▸ TEXT SEGMENT:
-- start --

I rode back to our house downcast,pitiful,disoriented and almost disillusioned with my life’s latest string of developments..Going straight to my room,i had a sweet hot siesta,which i rarely have;Infact,its one in a blue Moon stuff for me back then!
I went to Amakabo in the evening time to get the news of what happened to Obii and the other guy..When i arrived,many of our mates where there already,and so this people just started casting me,Throwing jokes here and there about me and girls..This got me wondering whether it was just a planned thing to get me humiliated this week or what? I seriously detest being the topic of a massive discusion,especially not in this context..But,i realised they were getting their joy from taunting me,and so i played along..I later heard the full details of what happened to Obii them…Also,while we chatted,one person was like:
“odii,i wu na nwa mmaa gi,i gakwa eso anyi eje ohia eju?”(Odii,you are Mama’s beloved na,will you follow us to go get Snails?).




If i say i wont go there,the already subsiding taunting and jokes will escalate again,so i simply told them i will go!



The following days were really a sober period for me..It was girl-free,i rarely left the house unless i was on an errand…My grandma loved me the more,and praised Me whenever she can,because to her,it was surprising how i would start staying at home everytime all of a sudden,going errands that i rarely do,and clearly minding my own business without disturbing anybody……
I did this on Tuesday,wednesday,Thursday,and then Friday…



After School that Friday,i just went home,ate,relaxed and slept off while relaxing…Towards the evening time,the boy who had earlier on asked me if i would go on that “snail picking” came to our house…By the way,his name is Emeka,and we all call him Mekus…He came with three “Owa”….

-- end --

▸ SUPPLIED RECORDS:
-- start --

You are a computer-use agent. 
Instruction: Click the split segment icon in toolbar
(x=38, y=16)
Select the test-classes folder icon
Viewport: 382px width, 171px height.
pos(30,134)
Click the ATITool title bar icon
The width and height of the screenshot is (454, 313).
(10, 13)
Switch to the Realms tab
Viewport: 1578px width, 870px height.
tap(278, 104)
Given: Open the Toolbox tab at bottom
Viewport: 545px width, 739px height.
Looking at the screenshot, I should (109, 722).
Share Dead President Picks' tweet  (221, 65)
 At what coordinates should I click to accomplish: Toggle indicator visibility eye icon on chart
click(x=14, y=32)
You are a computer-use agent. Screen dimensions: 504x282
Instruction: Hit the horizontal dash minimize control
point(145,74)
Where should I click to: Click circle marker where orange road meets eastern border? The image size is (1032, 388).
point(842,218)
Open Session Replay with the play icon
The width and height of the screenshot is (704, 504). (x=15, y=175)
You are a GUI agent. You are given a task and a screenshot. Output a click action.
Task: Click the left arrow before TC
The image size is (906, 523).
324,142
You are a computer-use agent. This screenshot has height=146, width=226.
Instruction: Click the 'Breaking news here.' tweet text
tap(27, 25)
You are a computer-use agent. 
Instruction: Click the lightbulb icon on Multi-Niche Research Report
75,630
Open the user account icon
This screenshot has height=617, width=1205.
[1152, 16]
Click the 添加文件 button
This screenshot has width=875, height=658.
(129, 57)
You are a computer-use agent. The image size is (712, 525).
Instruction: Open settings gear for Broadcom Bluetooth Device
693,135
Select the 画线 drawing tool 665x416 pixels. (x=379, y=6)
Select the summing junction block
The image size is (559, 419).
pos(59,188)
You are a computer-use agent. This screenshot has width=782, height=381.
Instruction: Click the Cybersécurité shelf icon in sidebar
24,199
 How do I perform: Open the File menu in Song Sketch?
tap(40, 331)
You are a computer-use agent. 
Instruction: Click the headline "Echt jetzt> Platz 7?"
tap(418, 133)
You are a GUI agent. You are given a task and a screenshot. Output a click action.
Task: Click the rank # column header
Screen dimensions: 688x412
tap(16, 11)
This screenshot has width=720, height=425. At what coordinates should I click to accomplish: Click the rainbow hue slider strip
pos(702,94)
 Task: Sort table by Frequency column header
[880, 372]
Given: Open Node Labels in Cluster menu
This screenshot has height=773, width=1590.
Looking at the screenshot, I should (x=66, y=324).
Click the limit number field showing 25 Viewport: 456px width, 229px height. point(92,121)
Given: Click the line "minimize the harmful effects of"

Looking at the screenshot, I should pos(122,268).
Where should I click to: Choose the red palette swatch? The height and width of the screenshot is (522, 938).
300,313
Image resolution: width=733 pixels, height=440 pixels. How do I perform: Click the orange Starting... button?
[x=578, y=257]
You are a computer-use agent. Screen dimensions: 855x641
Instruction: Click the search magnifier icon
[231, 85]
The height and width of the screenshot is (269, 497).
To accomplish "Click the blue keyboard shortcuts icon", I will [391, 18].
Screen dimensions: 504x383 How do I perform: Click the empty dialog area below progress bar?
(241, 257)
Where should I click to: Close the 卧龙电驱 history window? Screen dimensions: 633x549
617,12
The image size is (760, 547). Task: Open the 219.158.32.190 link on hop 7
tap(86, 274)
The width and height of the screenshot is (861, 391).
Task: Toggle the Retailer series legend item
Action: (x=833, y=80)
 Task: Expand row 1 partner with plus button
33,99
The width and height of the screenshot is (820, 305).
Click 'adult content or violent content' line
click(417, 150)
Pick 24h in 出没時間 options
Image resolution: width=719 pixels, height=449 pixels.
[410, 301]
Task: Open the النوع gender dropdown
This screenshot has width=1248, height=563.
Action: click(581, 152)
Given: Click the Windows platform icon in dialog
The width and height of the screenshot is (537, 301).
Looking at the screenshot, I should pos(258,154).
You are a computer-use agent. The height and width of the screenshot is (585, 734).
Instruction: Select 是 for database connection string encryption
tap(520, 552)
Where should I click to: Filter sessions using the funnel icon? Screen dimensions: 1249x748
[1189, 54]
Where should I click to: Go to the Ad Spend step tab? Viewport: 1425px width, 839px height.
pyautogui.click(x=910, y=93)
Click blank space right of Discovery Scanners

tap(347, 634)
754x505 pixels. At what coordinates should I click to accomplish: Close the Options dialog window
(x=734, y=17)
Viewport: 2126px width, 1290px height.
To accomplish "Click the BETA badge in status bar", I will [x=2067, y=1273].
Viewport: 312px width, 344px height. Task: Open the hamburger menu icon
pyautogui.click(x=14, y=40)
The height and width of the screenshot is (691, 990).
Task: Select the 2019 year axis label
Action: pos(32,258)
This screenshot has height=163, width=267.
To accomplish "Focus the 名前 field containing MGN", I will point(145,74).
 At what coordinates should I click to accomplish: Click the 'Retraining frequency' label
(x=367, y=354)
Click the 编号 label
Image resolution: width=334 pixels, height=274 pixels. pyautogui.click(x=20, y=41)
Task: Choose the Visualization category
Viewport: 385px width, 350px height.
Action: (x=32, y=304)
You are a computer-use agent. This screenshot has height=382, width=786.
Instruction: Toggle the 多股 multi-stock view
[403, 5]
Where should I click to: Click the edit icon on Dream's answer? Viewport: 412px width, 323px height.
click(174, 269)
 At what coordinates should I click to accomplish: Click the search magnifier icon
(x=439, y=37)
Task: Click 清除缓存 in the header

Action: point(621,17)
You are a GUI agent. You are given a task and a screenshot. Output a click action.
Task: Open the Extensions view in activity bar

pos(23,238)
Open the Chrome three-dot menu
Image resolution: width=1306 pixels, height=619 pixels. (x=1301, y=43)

-- end --

▸ PROBLEMS AND TASKS:
[1] Summarize the narrative in two sentences.
[2] Reproduce the narrative word for word from "I went to Amakabo" to "them i will go!".

▸ ANSWERS:
[1] After a downcast ride home and a rare afternoon nap, the narrator went to Amakabo in the evening, where friends joked about the narrator and girls, and the narrator agreed to join a snail-gathering trip so the teasing would not pick up again. From Tuesday through Friday the narrator stayed home, ran errands, and avoided girls, which pleased the grandmother, and on Friday evening Emeka, called Mekus, came to the house with three "Owa."

[2]
I went to Amakabo in the evening time to get the news of what happened to Obii and the other guy..When i arrived,many of our mates where there already,and so this people just started casting me,Throwing jokes here and there about me and girls..This got me wondering whether it was just a planned thing to get me humiliated this week or what? I seriously detest being the topic of a massive discusion,especially not in this context..But,i realised they were getting their joy from taunting me,and so i played along..I later heard the full details of what happened to Obii them…Also,while we chatted,one person was like:
“odii,i wu na nwa mmaa gi,i gakwa eso anyi eje ohia eju?”(Odii,you are Mama’s beloved na,will you follow us to go get Snails?).




If i say i wont go there,the already subsiding taunting and jokes will escalate again,so i simply told them i will go!